[
https://issues.apache.org/jira/browse/HDFS-15459?page=com.atlassian.jira.plugin.system.issuetabpanels:comment-tabpanel&focusedCommentId=17213359#comment-17213359
]
Ahmed Hussein commented on HDFS-15459:
--------------------------------------
The failure is related to {{StrippedBlockUtil.java}}.
I noticed the following issue for failing executions:
1- While Creating a file, an error happens in with the replicas
{code:bash}
2020-10-13 14:38:26,437 [IPC Server handler 2 on default port 18020] INFO
blockmanagement.BlockPlacementPolicy
(BlockPlacementPolicyDefault.java:chooseRandom(891)) - Not enough replicas was
chosen. Reason: {NODE_TOO_BUSY=4}
2020-10-13 14:38:26,438 [IPC Server handler 2 on default port 18020] WARN
blockmanagement.BlockPlacementPolicy
(BlockPlacementPolicyDefault.java:chooseTarget(471)) - Failed to place enough
replicas, still in need of 2 to reach 9 (unavailableStorages=[],
storagePolicy=BlockStoragePolicy{HOT:7, storageTypes=[DISK],
creationFallbacks=[], replicationFallbacks=[ARCHIVE]}, newBlock=true) For more
information, please enable DEBUG log level on
org.apache.hadoop.hdfs.server.blockmanagement.BlockPlacementPolicy and
org.apache.hadoop.net.NetworkTopology
2020-10-13 14:38:26,438 [IPC Server handler 2 on default port 18020] WARN
protocol.BlockStoragePolicy (BlockStoragePolicy.java:chooseStorageTypes(161)) -
Failed to place enough replicas: expected size is 2 but only 0 storage types
can be selected (replication=9, selected=[], unavailable=[DISK], removed=[DISK,
DISK], policy=BlockStoragePolicy{HOT:7, storageTypes=[DISK],
creationFallbacks=[], replicationFallbacks=[ARCHIVE]})

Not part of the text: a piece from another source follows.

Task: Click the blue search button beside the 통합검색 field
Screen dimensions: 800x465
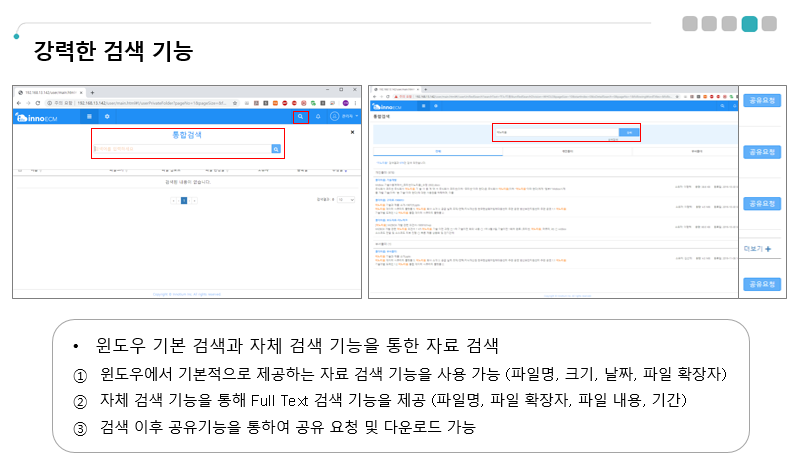Action: tap(276, 148)
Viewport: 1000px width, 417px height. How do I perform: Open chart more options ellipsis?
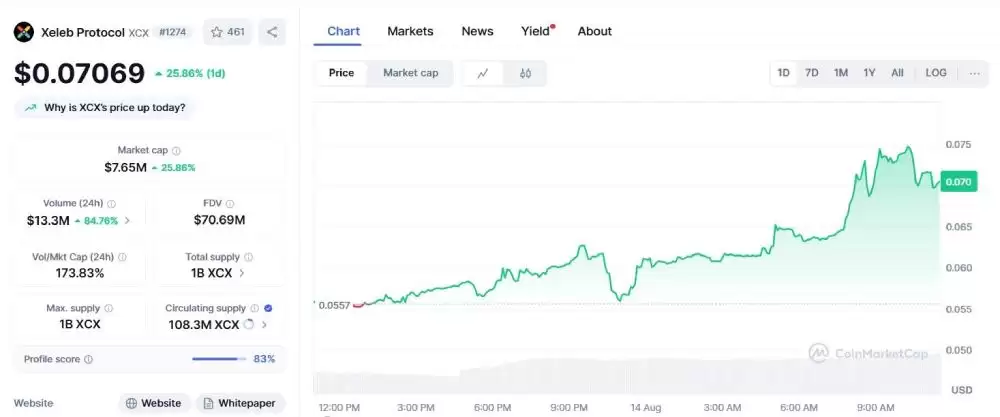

2020-10-13 14:38:26,438 [IPC Server handler 2 on default port 18020] WARN
blockmanagement.BlockPlacementPolicy
(BlockPlacementPolicyDefault.java:chooseTarget(471)) - Failed to place enough
replicas, still in need of 2 to reach 9 (unavailableStorages=[DISK],
storagePolicy=BlockStoragePolicy{HOT:7, storageTypes=[DISK],
creationFallbacks=[], replicationFallbacks=[ARCHIVE]}, newBlock=true) All
required storage types are unavailable: unavailableStorages=[DISK],
storagePolicy=BlockStoragePolicy{HOT:7, storageTypes=[DISK],
creationFallbacks=[], replicationFallbacks=[ARCHIVE]}
2020-10-13 14:38:26,446 [Listener at localhost/65076] WARN
hdfs.DFSOutputStream (DFSStripedOutputStream.java:allocateNewBlock(531)) -
Cannot allocate parity block(index=7, policy=RS-6-3-1024k). Exclude nodes=[].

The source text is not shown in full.